Thus far, all the children's ALL samples were derived from white patients. It is not known whether a classifier derived from whites is applicable to a completely different and independent patient population, such as the Chinese ALL children. We therefore collected 100 bone marrow samples from Chinese ALL children, extracted mRNAs, and measured the level of mRNAs using Affymetrix HG-U133A 2.0 microarray. Based on clinical diagnosis, we also categorized the samples into 5 of the 6 subtypes described in Table 1 and traced the 5-year relapse status of all 100 patients.

Due to the storage condition of our samples, we were unable to use flow cytometry to experimentally decide the “hyperdiploid>50” subtype so it was mixed with the others subtype clinically. A total of 44 such mixed samples were combined as a set of “no fusion B-ALL” samples. Among them, our classifier predicted 24 to be hyperdiploid>50, 18 to be others, and 2 mistakenly as TEL-AML1. Another misclassification was a BCR-ABL sample predicted as others. Estimated from the cross-validation results within the white children's samples (9 samples misclassified between the hyperdiploid>50 and others subtype), an additional 2 misclassified samples would appear if we had distinguished the hyperdiploid >50 from others, thus leading to an estimated approximately 95% overall accuracy for our classifier among the 100 Chinese samples (Table 4 and Figure 1B). Previously the classifiers needed to be retrained every time when encountering a new dataset,41  however, our gene expression rank-based classifier was directly applied to the new samples without the need to retrain them using the new samples. This made it possible to use the same classifier for any individual future sample, as required by real-world clinical diagnosis. We also found 6 samples of the predicted others subtype in the Chinese patients having expression profiles similar to BCR-ABL subgroups based on the 62 classification marker genes (Figure 1B). However, only 2 of the 6 patients relapsed within 5 years after diagnosis and treatment, unlike the 79.2% relapse rate reported by Den Boer et al for a Dutch patient group.40 

Table 4

Classification accuracies of our 62-gene classifier for each subtype on the 100 Chinese children's ALL samples

SubtypeAccuracy, %Sensitivity, %Specificity, %
BCR-ABL 99.0 83.3 100 
E2A-PBX1 100 100 100 
MLL 100 100 100 
No fusion B-ALL* 97.0 95.5 94.6 
T-ALL 100 100 100 
TEL-AML1 98.0 100 97.2 
SubtypeAccuracy, %Sensitivity, %Specificity, %
BCR-ABL 99.0 83.3 100 
E2A-PBX1 100 100 100 
MLL 100 100 100 
No fusion B-ALL* 97.0 95.5 94.6 
T-ALL 100 100 100 
TEL-AML1 98.0 100 97.2 

Total accuracy = 97.0%, which was calculated without classifying the hyperdiploid>50 subtype. Sensitivity and specificity are defined as in Table 2.

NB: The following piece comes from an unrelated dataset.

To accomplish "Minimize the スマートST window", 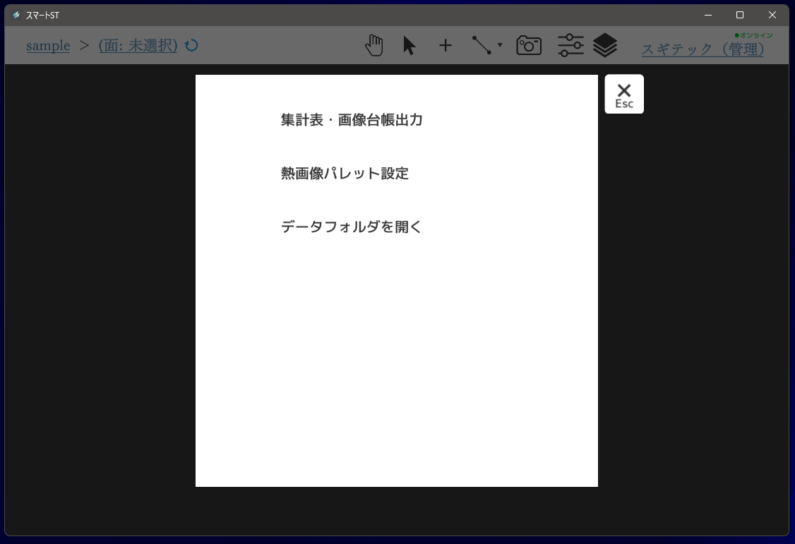I will [707, 15].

ALL indicates acute lymphoblastic leukemia.

*

Hyperdiploid>50 and others.

Differentially expressed genes in each ALL subtype

Marker genes, although useful for clinical diagnosis, might not reflect the underlying molecular mechanism of the development of different ALL subtypes. We therefore tried to infer the potential regulatory network that gives rise to the subtype-specific expression patterns for each ALL subtype. As marker genes are only a small subset of differentially expressed genes with the largest differences among subtypes, we first tried to identify the full set of the most significantly differentially expressed genes of each subtype compared with the rest of ALL samples using the 535 white children's samples. For each subtype, the top 50 up-regulated genes and the top 50 down-regulated genes, compared with the rest of ALL samples, were selected based on the P value given by RankProd31  (“Differential gene expression” in “Methods,” supplemental Materials), which is a nonparametric statistical method based on a gene permutation model to estimate significance levels of ranks of fold changes between 2 groups of samples.

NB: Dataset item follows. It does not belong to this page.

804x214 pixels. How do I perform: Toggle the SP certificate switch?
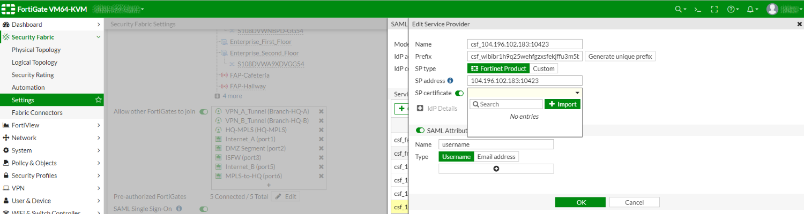[x=459, y=93]
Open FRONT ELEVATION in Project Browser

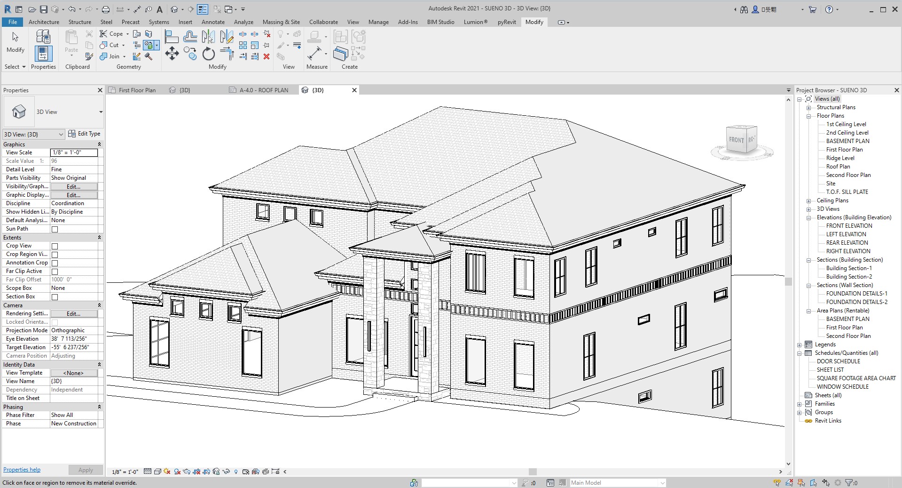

We found 15.4% of our selected differentially expressed genes were up- or down-regulated in one subtype versus all other subtypes because the genes were oppositely regulated in the rest of the sample versus the normal control. Strictly speaking, such genes are not false positives. However, to facilitate the interpretation of differentially expressed genes, we removed such genes using the average expression profile of the 5 normal samples in our new dataset (“Pooling of 5 normal bone marrow samples” in “Methods”), which has not been available in any previous studies. Only the genes that had RankProd P value less than .05 compared with the normal control were kept, and the vacancies left by the removed genes in the top 50 list were then filled by the next lower ranked genes. A total of 132 genes were thus replaced. At the end, all of the differentially expressed genes for every subtype had an estimated false discovery rate (given by the “percentage of false positives” [“pfp”] parameter31 ) of 10−4 or less compared with the rest of ALL samples.

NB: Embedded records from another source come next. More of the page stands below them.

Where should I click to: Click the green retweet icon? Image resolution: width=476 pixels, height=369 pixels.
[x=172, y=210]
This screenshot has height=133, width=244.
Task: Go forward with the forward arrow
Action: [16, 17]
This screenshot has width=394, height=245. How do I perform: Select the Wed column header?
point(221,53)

For all 6 major ALL subgroups, we identified a total of 418 differentially expressed genes, many of which were shared by more than one group. Among these 418 genes, 39 overlapped with the 62 classification markers we identified (supplemental Table 6). The top 50 up-regulated genes of T-cell ALL are enriched in genes of the “T-cell receptor signaling pathways,” and the top 50 up-regulated genes of TEL-AML1 subtype are enriched in “MHC class II protein complex” (supplemental Table 7).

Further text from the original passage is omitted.